Text block |

How To Secure Your CoreOS Cluster with TLS/SSL and Firewall Rules

PostedDecember 7, 2015 40.5k views Clustering Security Scaling Networking CoreOS

Introduction

If you are planning to run a CoreOS cluster in a network environment outside of your control, such as within a shared datacenter or across the public internet, you may have noticed that etcd communicates by making unencrypted HTTP requests. It's possible to mitigate the risks of that behavior by configuring an IPTables firewall on each node in the cluster, but a complete solution would ideally use an encrypted transport layer.

Fortunately, etcd supports peer-to-peer TLS/SSL connections, so that each member of a cluster is authenticated and all communication is encrypted. In this guide, we'll begin by provisioning a simple cluster with three members, then configure HTTPS endpoints and a basic firewall on each machine.

Prerequisites

This guide builds heavily on concepts discussed in this introduction to CoreOS system components and this guide to setting up a CoreOS cluster on DigitalOcean.

You should be familiar with the basics of etcd, fleetctl, cloud-config files, and generating a discovery URL.

In order to create and access the machines in your cluster, you'll need an SSH public key associated with your DigitalOcean account. For detailed information about using SSH keys with DigitalOcean, see here.

If you want to use the DigitalOcean API to create your CoreOS machines, refer to this tutorial for information on how to generate and use a Personal Access Token with write permissions. Use of the API is optional, but may save you time in the long run, particularly if you anticipate building larger clusters.

Generate a New Discovery URL

Retrieve a new discovery URL from discovery.etcd.io, either by visiting https://discovery.etcd.io/new?size=3 in your browser and copying the URL displayed, or by using curl from the terminal on your local machine:

  • curl -w "\n" "https://discovery.etcd.io/new?size=3"

Save the returned URL; we'll use it in our cloud-config shortly.

Dataset |
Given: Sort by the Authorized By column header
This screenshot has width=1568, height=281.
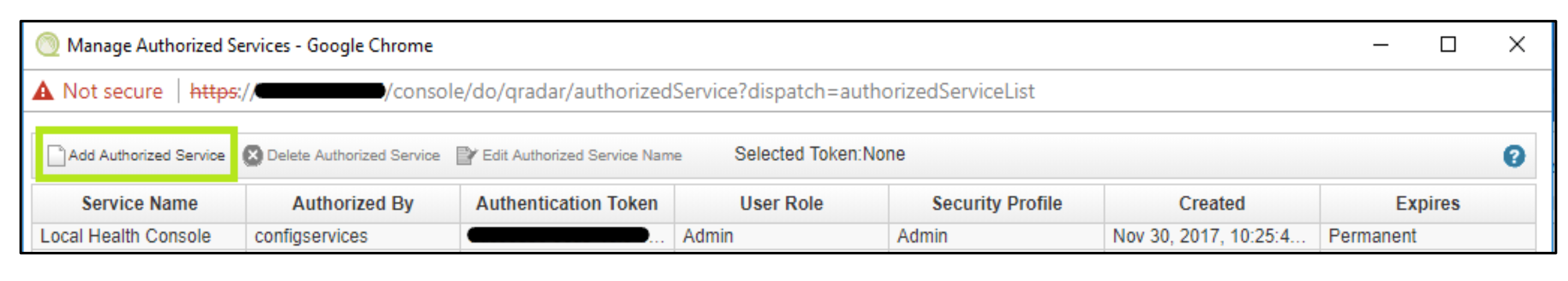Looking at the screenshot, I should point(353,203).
--
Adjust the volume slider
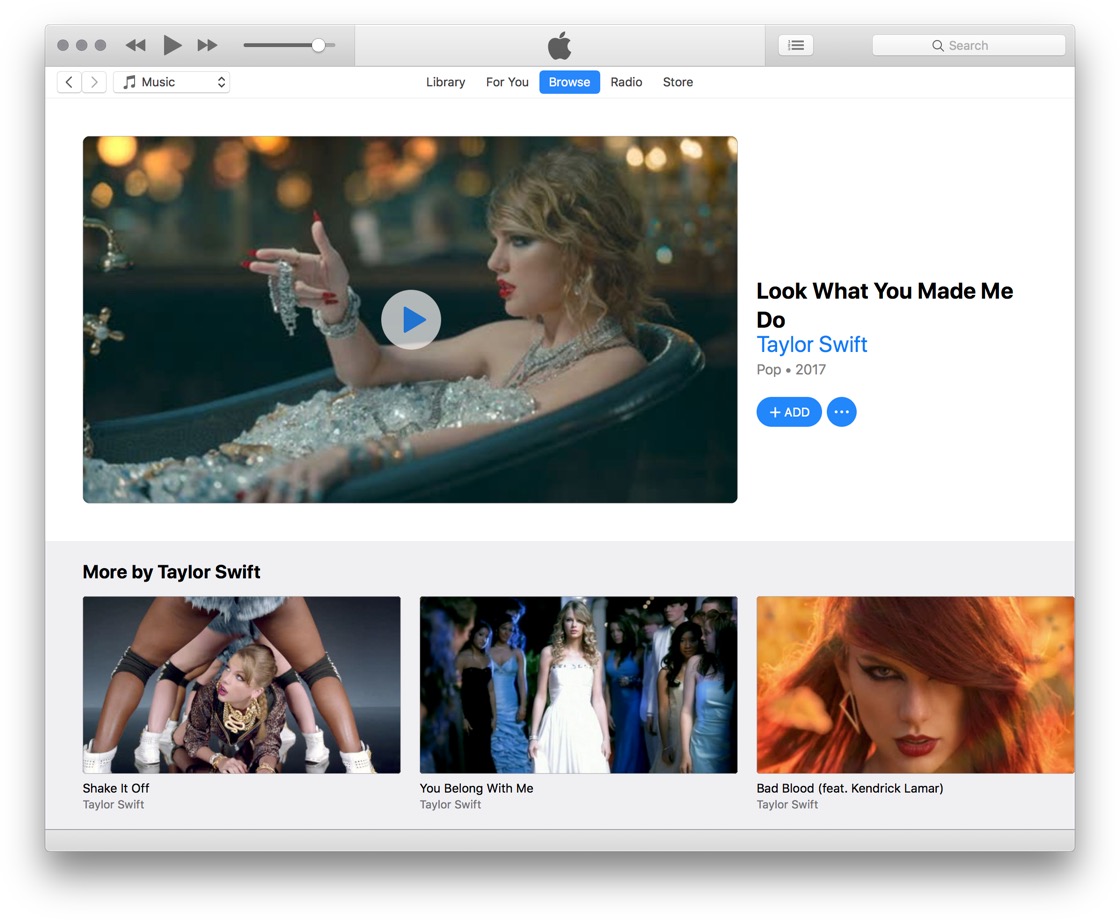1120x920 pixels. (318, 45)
...
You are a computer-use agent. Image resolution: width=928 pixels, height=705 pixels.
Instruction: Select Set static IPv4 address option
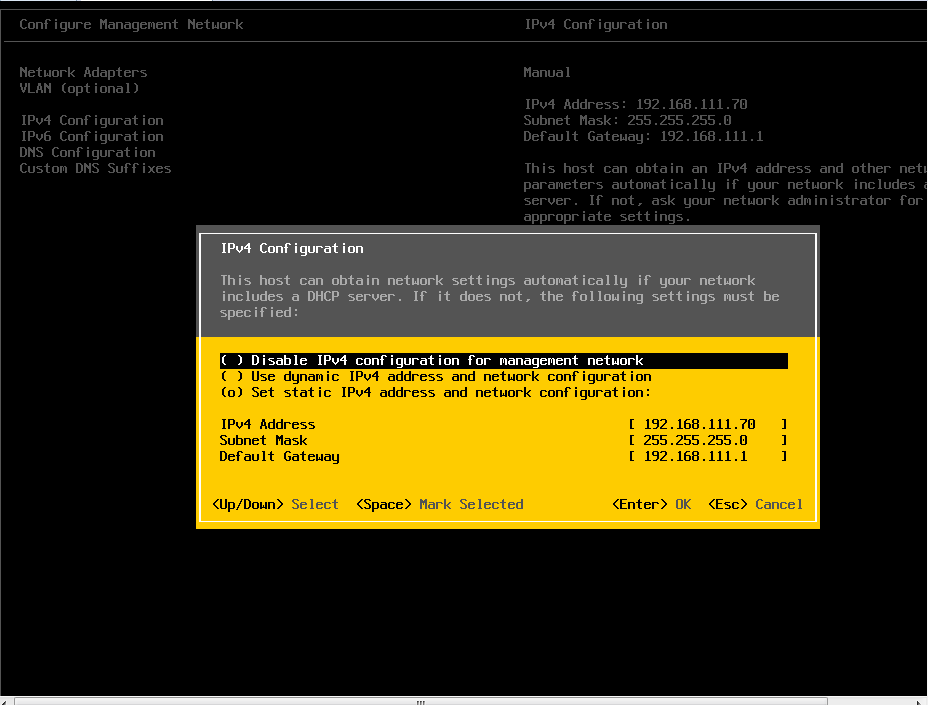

To do |
[1] Summarize the CoreOS security guide in two sentences.
[2] Please update the rows from the line that has "Given: Sort by" through the line that has "Looking at the", replacing "column header" with "column title" and keeping everything else the same. Leave the pictures out of your answer.
The rows are unrelated to the CoreOS security guide.

Outputs in order |
[1] Because etcd communicates over unencrypted HTTP, the guide explains how to secure a CoreOS cluster using etcd's peer-to-peer TLS/SSL support along with a basic firewall on each machine. It starts by provisioning a three-member cluster, which requires an SSH public key tied to a DigitalOcean account, and its first step is retrieving a new discovery URL from discovery.etcd.io in a browser or with curl.

[2]
Given: Sort by the Authorized By column title
This screenshot has width=1568, height=281.
Looking at the screenshot, I should point(353,203).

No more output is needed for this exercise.